One thought on “Understanding The Wife’s Code. Jeff Allen – Full Special

  1. Thanks, Swifty. I finally got to watch this. So funny, the guy is really hysterical and has a keen eye on all the changes of family life. Man, we sure do need to laugh now and then. So I just found these three items for you:

    >>> I have a shared parking lot with my neighbor. I don’t like him much, but I’ve decided to try to be his friend.
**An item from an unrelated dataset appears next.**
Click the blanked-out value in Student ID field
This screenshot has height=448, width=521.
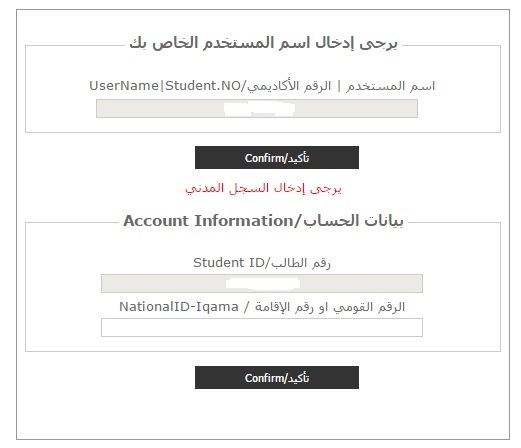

After all… We have a lot in common.

    >>> And the Lord said unto John, “Come forth and you will receive eternal life.” But John came fifth and won a toaster.
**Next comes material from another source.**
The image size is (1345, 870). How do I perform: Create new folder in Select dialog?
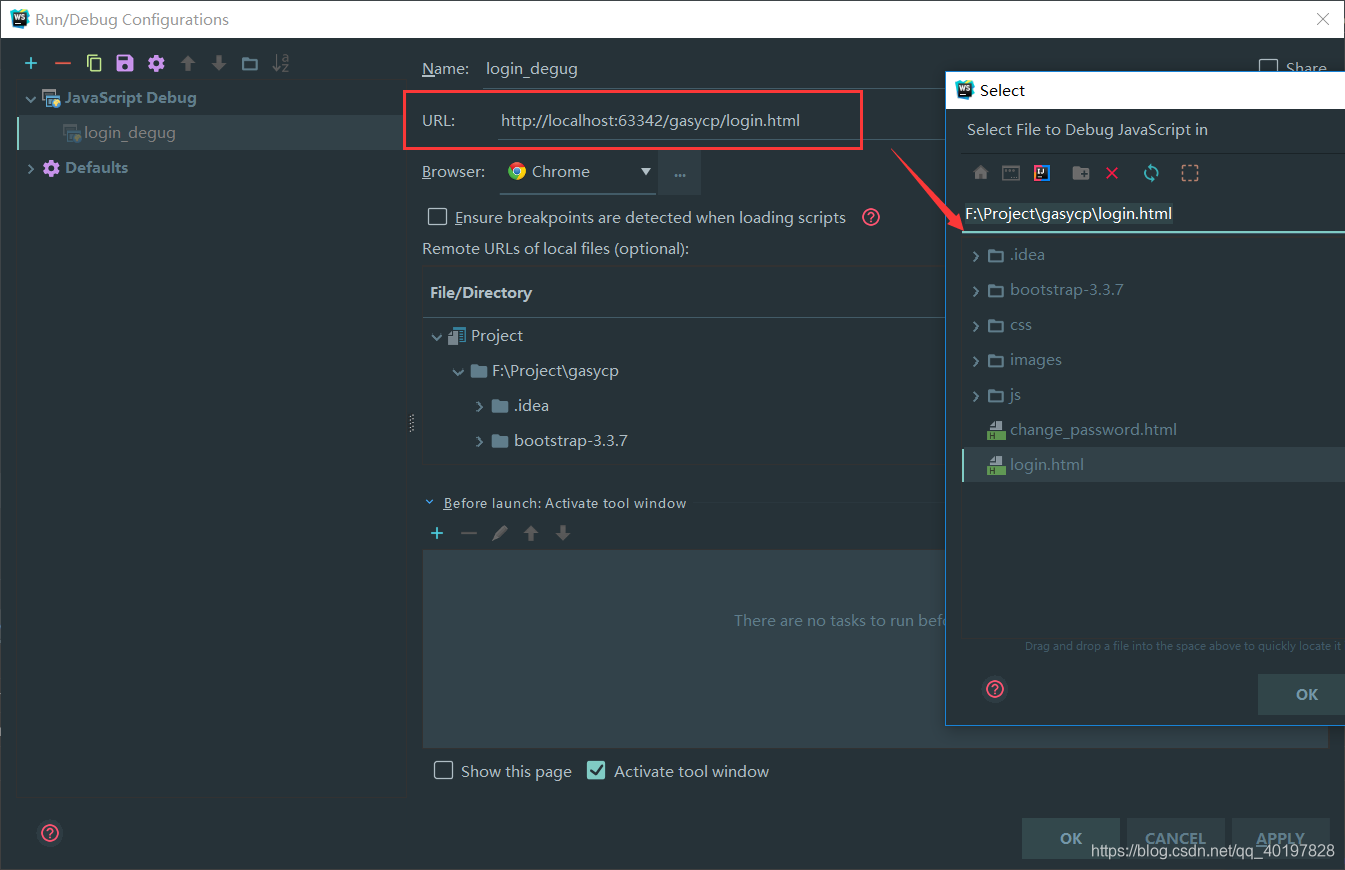point(1080,172)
    >>> A police officer pulls over this guy who’s been weaving in and out of the lanes. He goes up to the guy’s window and says, “Sir, I need you to blow into this breathalyzer tube.” The man says, “Sorry, officer, I can’t do that. I am an asthmatic. If I do that, I’ll have a really bad asthma attack.”
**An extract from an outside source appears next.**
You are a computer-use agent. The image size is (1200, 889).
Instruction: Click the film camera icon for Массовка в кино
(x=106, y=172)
    “Okay, fine. I need you to come down to the station to give a blood sample.” I can’t do that either. I am a hemophiliac. If I do that, I’ll bleed to death.”

    “Well, then, we need a urine sample.” “I’m sorry, officer, I can’t do that either. I am also a diabetic. If I do that, I’ll get really low blood sugar.”

    “All right, then I need you to come out here and walk this white line.” “I can’t do that, officer.” “Why not?” “Because I’m drunk.”